Exploring the potential of structure-based deep learning approaches for T cell receptor design
Fig 4
Sequence recovery analysis of interface CDR3s amino acids in terms of identity, similarity, identity at buried positions and identity at hotspot positions for ProteinMPNN (left panel) and ESM-IF1 (right panel).
For both panels, each point of the box plot represents the percentage of sequence recovery of a unique design sequence from the MHC-I test cases, without redundancy. While identity considers only substitutions to the same native amino acid as recovered, the similarity considers as recovered substitutions to the same amino acid (AA) physicochemical class (see Methods).

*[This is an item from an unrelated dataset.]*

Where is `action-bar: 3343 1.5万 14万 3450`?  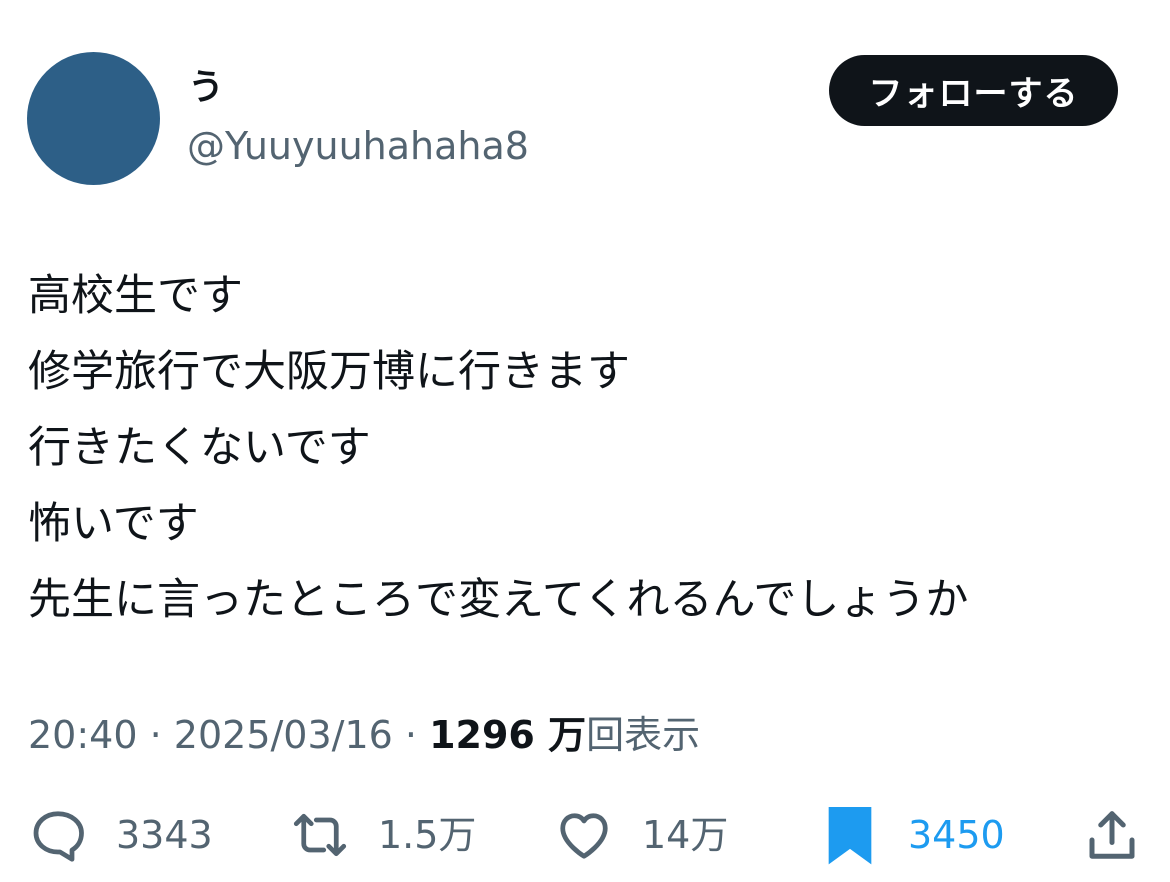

The buried AA identity corresponds to the identity only computed over buried positions (estimated by relative solvent accessibility, see Methods), whereas the hotspot AA identity corresponds to the identity only computed over interface CDR3s hotspot positions, predicted by computational alanine scanning experiments with Rosetta (see Methods). Statistical pairwise comparison assessed the significance between the identity (reference) and the other metrics. It was performed using the Mann-Whitney test with the R ggpubr package. Significance is indicated above each box plot (****, ** and * correspond to a p-value below 0.0001, 0.01 and 0.05, respectively, while ‘ns’ means no significance (p- value ≥ 0.05)). A detailed view of the same evaluated metrics per PDB test case is presented in S13 Fig.